El paisaje es imponente y de por sí un gran yacimiento, con la banda sonora a cargo de un matojo de cabras sueltas y un macho esperando a las novias que ahora están abrevando en la fuente de Las Goteras mientras el sol se esconde detrás de Berbique, dejando ver por fin su laberinto en piedra.

Si no fuera por el aviso de su estructura, por la descripción del arqueólogo, se podría caer en la falsa tentación de que la ciudad vertical es el producto de una fábrica más moderna, con algunas viviendas tan perfectamente labradas que solo les falta el buzón y el timbre en la cancela.

Por allí, por esos mismos pasos de vaca, los senderos en falso que dibuja el ganado, pasarían decenas de canarios sube y baja, rebotando los ecos de sus alegatos de una cresta a otra.

Es entonces que se oyen unos potentes esperridos en un castellano por determinar.
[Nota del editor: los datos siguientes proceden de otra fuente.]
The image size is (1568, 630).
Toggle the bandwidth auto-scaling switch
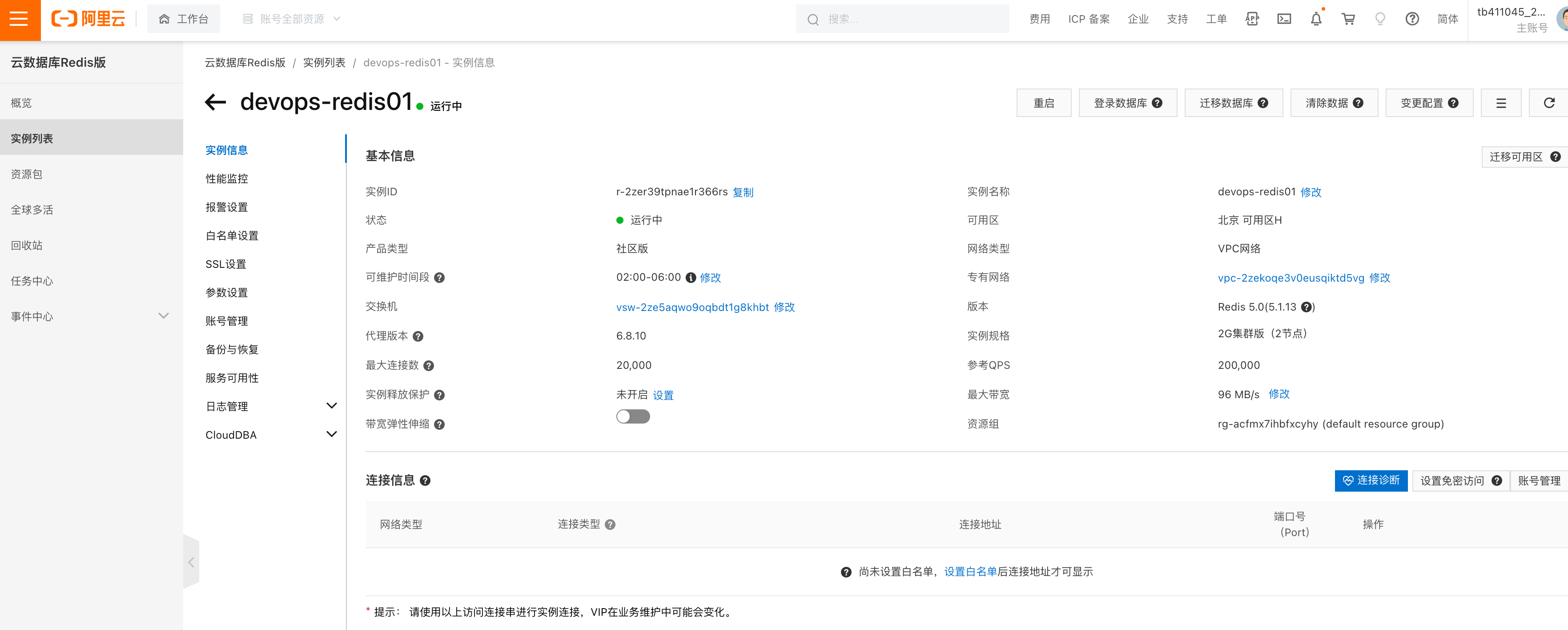pyautogui.click(x=632, y=417)
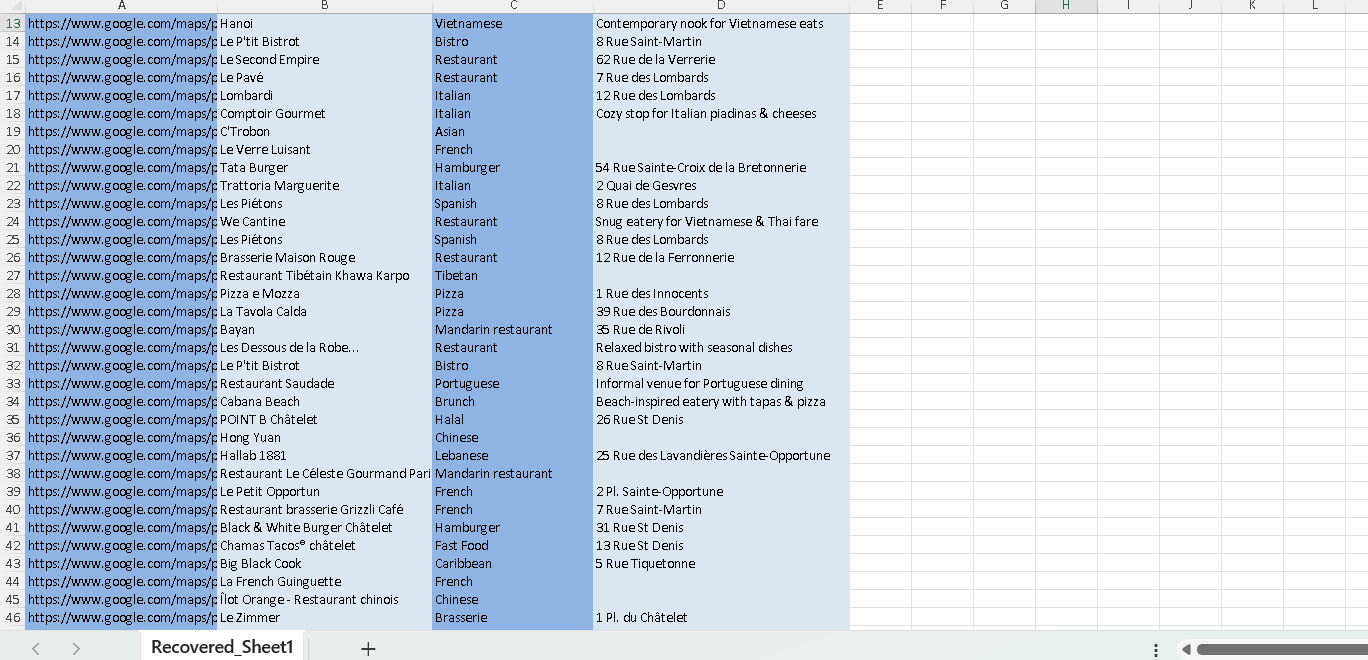Click the horizontal scrollbar thumb
This screenshot has height=660, width=1368.
coord(1280,649)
Resulta que es el pastor, llamando a las niñas y al macho en el idioma de ellos, pero por un momento Berbique funciona como máquina del tiempo.

La vuelta por San Pedro y Vecindad de Enfrente es una gira al presente. "Padre nuestro que estás en los cielos...", suena a lo lejos por megafonía, el primer indicio de que efectivamente se está de regreso a tierra conquistada.